Date of release: 11 February 2020
The family of a football fan who died in Bulgaria have donated more than £4,700 to The Royal Wolverhampton NHS Trust Charity.
Rob Spray’s family started an online fundraiser following his death, of which a donation has been made to the Trust’s Neonatal Unit.
The money also came from donations at Rob’s funeral instead of flowers.
Mr Spray, 32, from Cannock, died in police custody in October and his family are calling for the Foreign Office to launch its own investigation.
His sister Katie Brown gave birth to twins Elsie and Savanna at New Cross Hospital in Wolverhampton at 37 weeks on 21 December 2018.
The twins spent two weeks being cared for on the Neonatal Unit.
The donated money will be spent on purchasing a Jaundice meter which will ensure only those babies who require treatment will need to come to hospital and have blood tests.
Katie said: “Rob absolutely loved the twins, he would have insisted that we used some of the money to help other babies who need care on the neonatal unit.
“When the girls were born they had to have a lot of blood tests to check for jaundice – up to three times a day – which was very distressing.

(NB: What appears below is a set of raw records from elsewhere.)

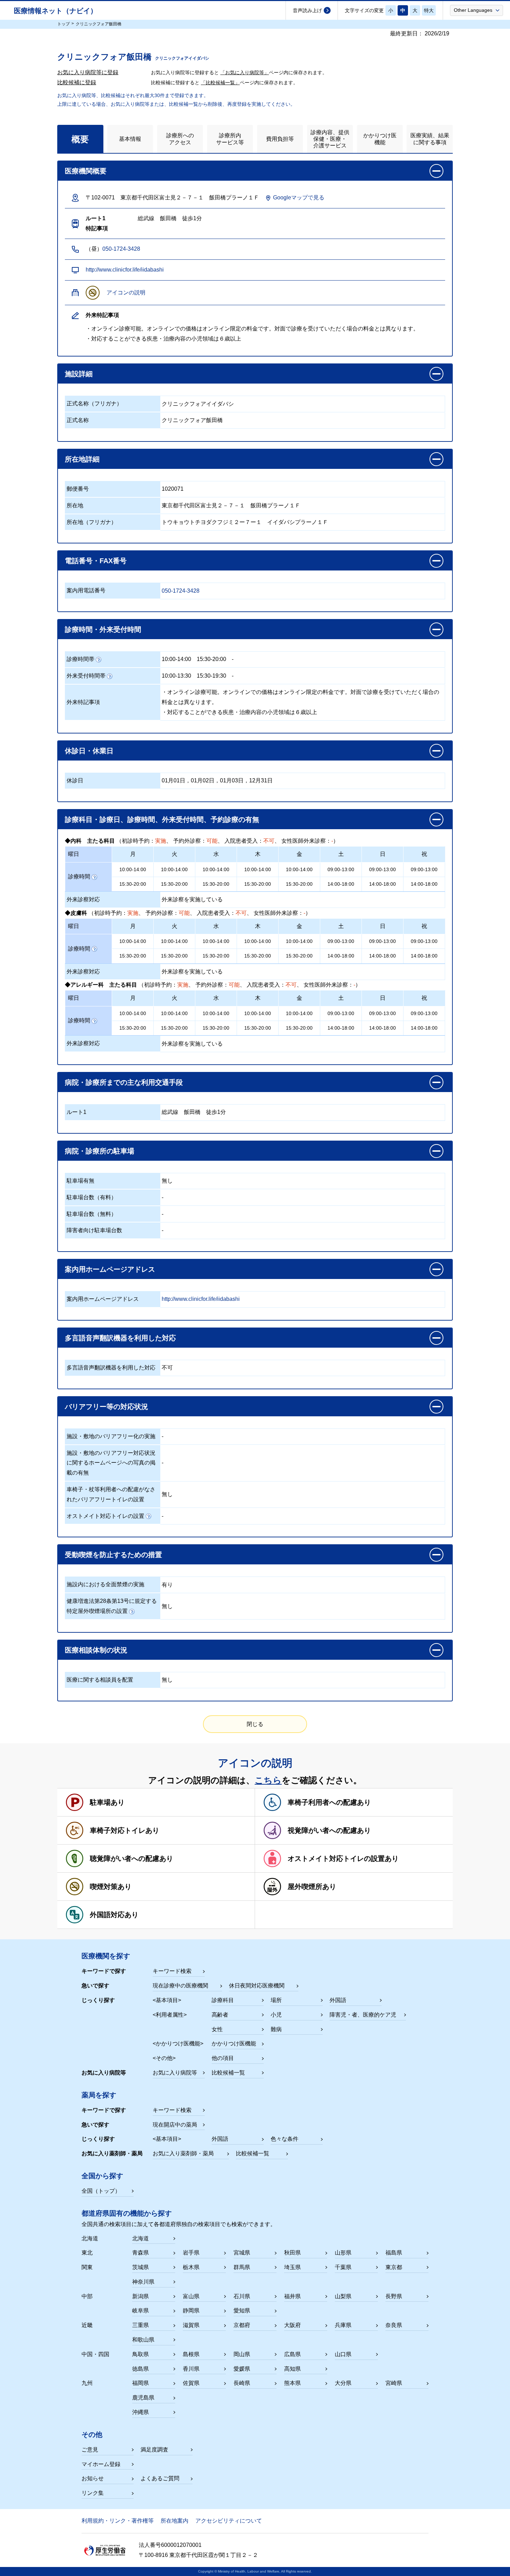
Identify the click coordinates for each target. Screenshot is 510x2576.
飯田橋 (192, 1112)
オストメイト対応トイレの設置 (105, 1516)
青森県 (140, 2253)
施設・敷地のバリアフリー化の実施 (111, 1436)
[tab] (80, 139)
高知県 (292, 2369)
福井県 (292, 2296)
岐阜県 (140, 2310)
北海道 (140, 2238)
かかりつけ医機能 (380, 138)
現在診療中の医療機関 (180, 1986)
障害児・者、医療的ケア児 (363, 2015)
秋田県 (292, 2253)
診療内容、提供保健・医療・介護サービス (330, 138)
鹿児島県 (143, 2398)
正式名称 (78, 420)
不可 (167, 1368)
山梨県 (343, 2296)
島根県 (191, 2354)
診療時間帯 (80, 659)
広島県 (292, 2354)
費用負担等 (280, 139)
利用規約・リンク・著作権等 (118, 2521)
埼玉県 (292, 2267)
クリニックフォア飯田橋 (192, 420)
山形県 (343, 2253)
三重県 (140, 2325)
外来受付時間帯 (86, 676)
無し (167, 1181)
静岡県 (191, 2310)
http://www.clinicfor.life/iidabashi (125, 270)
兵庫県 (343, 2325)
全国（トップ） (101, 2191)
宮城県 (241, 2253)
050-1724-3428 (121, 249)
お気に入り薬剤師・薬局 (183, 2153)
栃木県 (191, 2267)
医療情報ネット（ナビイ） (55, 11)
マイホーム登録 (101, 2464)
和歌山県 (143, 2340)
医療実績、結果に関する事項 (429, 138)
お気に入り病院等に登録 (87, 72)
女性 (217, 2029)
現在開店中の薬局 (175, 2125)
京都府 (241, 2325)
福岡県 (140, 2383)
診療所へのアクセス (180, 138)
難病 (276, 2029)
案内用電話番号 (86, 590)
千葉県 (343, 2267)
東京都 (393, 2267)
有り (167, 1585)
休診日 (75, 780)
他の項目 (223, 2058)
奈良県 (393, 2325)
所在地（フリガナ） (92, 522)
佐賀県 (191, 2383)
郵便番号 (78, 489)
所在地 (75, 505)
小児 (276, 2015)
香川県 (191, 2369)
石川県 (241, 2296)
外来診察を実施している (192, 899)
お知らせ (93, 2478)
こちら (268, 1780)
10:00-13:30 (176, 676)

This piece of machinery will help other babies go through less blood tests to check for jaundice which is great as Rob hated hearing the girls get upset when they were tested.
“It means a lot to support a vital piece of equipment which will help more babies in the future.
“Altogether we raised £25,000 which was absolutely amazing and we are so grateful for the community’s support.”
Kate Cheshire, Matron for Neonatal Services, said: “This donation is fantastic and we are very grateful to the Spray family.
“Thanks to Rob’s legacy babies in Cannock and Wolverhampton will receive improved care.
“We are introducing these machines within maternity wards at New Cross but having one out in Cannock community will reduce postnatal visits to hospital for blood tests. The benefits of the Jaundice meter are amazing. Currently the only way to assess jaundice levels in newborn’s involves blood tests. This machine will ensure only those babies who require treatment will need to come to hospital and have blood tests.
“It will also mean jaundice can be identified earlier preventing long hospital admissions and potentially life long effects of jaundice.”